● **What you are asked to do**:
Search the data for the string "page", and report each line where it is found.
╔══
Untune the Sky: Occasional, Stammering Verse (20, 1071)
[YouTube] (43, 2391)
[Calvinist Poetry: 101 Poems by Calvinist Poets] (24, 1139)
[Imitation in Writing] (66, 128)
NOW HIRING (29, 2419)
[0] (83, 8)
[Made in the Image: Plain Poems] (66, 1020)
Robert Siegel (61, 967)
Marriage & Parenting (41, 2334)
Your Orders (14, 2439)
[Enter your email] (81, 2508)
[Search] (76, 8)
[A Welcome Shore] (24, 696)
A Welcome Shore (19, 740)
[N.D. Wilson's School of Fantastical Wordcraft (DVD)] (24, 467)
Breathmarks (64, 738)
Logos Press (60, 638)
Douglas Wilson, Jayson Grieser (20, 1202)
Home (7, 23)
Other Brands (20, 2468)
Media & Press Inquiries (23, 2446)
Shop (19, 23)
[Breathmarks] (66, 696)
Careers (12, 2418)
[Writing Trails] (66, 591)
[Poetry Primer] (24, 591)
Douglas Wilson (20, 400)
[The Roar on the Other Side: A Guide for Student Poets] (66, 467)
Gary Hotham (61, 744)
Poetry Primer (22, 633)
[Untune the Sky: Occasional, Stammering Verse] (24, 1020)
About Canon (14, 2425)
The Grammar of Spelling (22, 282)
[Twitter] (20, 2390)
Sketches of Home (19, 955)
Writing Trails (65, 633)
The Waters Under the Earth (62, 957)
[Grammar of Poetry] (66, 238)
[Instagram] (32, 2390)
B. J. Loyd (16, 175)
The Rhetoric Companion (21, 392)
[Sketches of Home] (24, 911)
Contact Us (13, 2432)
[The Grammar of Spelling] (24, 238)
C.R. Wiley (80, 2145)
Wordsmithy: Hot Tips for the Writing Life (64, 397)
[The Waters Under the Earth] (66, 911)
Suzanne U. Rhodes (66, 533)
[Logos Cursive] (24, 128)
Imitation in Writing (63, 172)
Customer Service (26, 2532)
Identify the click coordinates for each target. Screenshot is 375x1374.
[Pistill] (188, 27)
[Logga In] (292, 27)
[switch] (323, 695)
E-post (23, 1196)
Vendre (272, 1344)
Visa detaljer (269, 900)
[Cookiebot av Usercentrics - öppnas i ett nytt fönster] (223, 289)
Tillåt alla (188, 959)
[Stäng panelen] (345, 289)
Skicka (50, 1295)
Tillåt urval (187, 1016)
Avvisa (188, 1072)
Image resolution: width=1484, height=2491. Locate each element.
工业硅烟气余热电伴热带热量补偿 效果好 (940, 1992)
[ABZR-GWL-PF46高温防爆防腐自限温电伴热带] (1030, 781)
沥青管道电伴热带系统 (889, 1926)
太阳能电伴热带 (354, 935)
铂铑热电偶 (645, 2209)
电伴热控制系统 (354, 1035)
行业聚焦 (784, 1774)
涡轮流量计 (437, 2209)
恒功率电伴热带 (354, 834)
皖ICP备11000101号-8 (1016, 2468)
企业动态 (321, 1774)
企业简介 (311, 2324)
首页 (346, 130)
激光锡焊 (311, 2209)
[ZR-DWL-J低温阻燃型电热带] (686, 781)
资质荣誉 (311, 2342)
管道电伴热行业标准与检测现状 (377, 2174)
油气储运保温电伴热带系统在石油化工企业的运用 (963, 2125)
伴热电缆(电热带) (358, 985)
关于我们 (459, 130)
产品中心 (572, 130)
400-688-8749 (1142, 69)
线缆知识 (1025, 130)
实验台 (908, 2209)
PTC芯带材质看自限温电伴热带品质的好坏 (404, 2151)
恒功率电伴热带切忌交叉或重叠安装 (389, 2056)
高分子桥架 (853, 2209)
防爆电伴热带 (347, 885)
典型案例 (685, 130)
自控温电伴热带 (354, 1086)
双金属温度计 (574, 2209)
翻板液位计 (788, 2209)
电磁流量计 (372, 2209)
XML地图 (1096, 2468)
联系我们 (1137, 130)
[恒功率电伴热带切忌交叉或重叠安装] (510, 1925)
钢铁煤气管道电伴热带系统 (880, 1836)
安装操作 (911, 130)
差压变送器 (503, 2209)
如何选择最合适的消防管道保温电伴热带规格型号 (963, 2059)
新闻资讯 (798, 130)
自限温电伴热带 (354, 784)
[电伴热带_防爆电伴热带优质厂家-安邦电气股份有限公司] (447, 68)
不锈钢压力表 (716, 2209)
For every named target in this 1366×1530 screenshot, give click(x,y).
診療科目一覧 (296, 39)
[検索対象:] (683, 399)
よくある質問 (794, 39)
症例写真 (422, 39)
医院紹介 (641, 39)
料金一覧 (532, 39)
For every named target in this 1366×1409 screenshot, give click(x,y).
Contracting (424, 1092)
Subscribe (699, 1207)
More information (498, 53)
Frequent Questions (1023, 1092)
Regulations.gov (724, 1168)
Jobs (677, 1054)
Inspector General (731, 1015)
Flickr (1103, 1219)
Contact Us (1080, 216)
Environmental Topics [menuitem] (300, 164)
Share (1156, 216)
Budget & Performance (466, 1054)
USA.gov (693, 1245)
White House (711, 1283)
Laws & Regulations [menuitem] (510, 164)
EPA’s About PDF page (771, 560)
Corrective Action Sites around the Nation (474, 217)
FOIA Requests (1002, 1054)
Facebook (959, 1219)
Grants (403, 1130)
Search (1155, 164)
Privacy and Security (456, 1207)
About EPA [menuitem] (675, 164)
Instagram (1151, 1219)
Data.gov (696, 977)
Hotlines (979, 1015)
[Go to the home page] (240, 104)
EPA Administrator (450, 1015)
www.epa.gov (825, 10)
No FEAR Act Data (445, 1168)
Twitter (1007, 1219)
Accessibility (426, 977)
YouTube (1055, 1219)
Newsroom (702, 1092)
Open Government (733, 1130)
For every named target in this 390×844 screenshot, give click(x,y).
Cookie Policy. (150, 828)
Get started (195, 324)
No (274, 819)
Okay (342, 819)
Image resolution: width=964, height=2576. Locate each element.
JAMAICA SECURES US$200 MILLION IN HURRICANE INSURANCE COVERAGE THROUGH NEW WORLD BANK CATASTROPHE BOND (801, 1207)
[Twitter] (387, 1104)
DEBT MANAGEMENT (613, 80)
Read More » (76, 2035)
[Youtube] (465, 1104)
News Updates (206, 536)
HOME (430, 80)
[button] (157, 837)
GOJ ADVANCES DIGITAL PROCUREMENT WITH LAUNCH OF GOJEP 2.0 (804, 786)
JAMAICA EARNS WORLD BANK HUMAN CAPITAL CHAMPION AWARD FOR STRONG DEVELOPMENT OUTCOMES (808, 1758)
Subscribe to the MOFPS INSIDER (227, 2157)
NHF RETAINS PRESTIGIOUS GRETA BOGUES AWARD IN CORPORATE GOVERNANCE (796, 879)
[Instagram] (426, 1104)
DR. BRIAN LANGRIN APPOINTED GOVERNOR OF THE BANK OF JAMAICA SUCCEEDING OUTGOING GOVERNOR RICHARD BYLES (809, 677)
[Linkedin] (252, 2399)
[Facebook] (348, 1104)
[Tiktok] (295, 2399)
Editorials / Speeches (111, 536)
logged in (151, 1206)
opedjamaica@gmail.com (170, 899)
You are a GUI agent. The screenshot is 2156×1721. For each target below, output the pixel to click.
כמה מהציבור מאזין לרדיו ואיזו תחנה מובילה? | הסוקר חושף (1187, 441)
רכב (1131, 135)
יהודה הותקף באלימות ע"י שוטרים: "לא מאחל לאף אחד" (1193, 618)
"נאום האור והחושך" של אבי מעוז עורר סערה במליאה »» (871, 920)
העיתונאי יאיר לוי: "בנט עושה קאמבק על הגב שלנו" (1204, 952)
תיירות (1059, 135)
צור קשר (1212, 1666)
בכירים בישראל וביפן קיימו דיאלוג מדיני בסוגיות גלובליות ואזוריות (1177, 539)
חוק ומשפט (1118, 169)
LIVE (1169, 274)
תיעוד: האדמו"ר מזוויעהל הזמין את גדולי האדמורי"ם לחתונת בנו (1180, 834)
╚══
● **Exercise answer**:
EPA’s About PDF page (771, 560)
[Go to the home page] (240, 104)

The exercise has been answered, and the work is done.